Aim of the task:
Find the word "height" in the records and copy every line where it occurs.

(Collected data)
Content starts
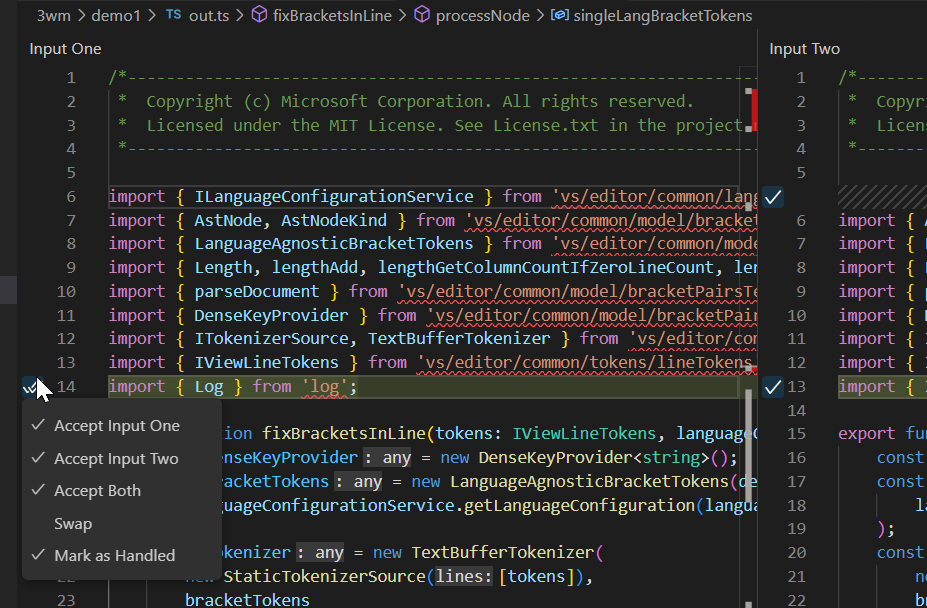Screen dimensions: 927x608
Task: Select Swap from the context menu
Action: [x=75, y=522]
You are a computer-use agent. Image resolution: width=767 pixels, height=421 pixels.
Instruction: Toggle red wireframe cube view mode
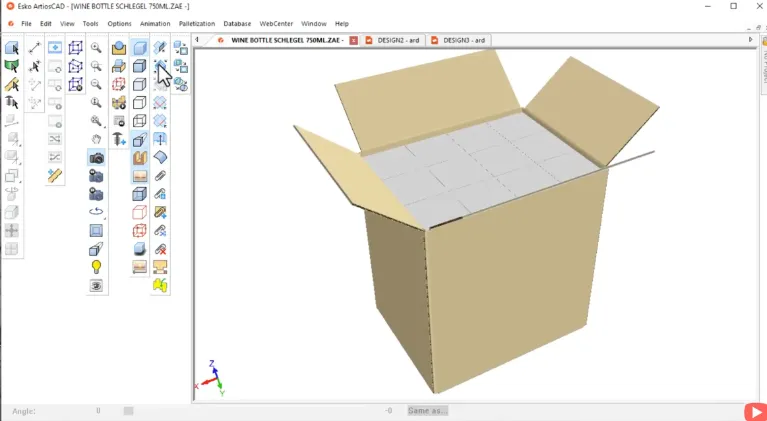click(140, 212)
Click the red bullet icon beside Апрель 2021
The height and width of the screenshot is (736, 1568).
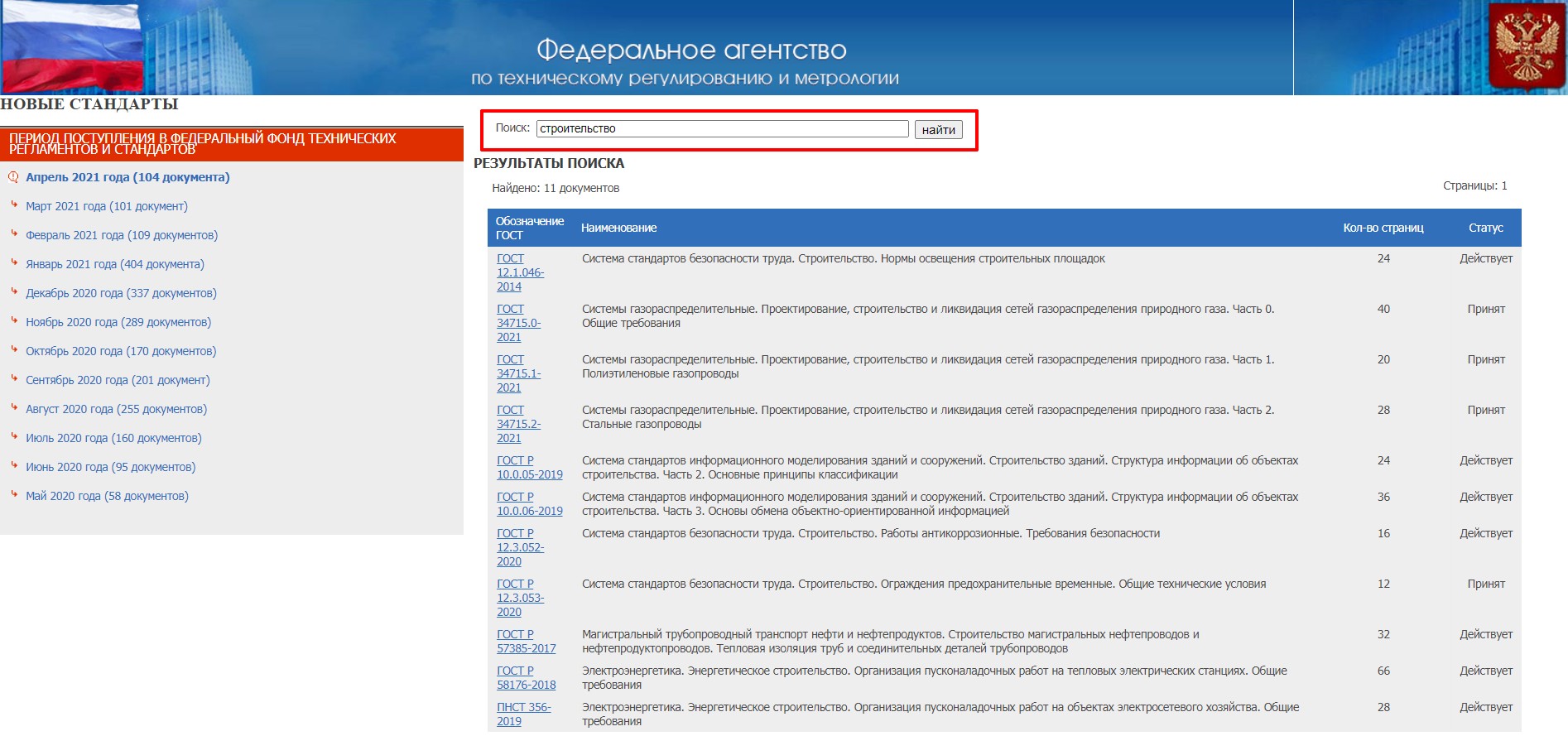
Content ends
Output below:
You are a computer-use agent. Image resolution: width=767 pixels, height=421 pixels.
The height and width of the screenshot is (736, 1568).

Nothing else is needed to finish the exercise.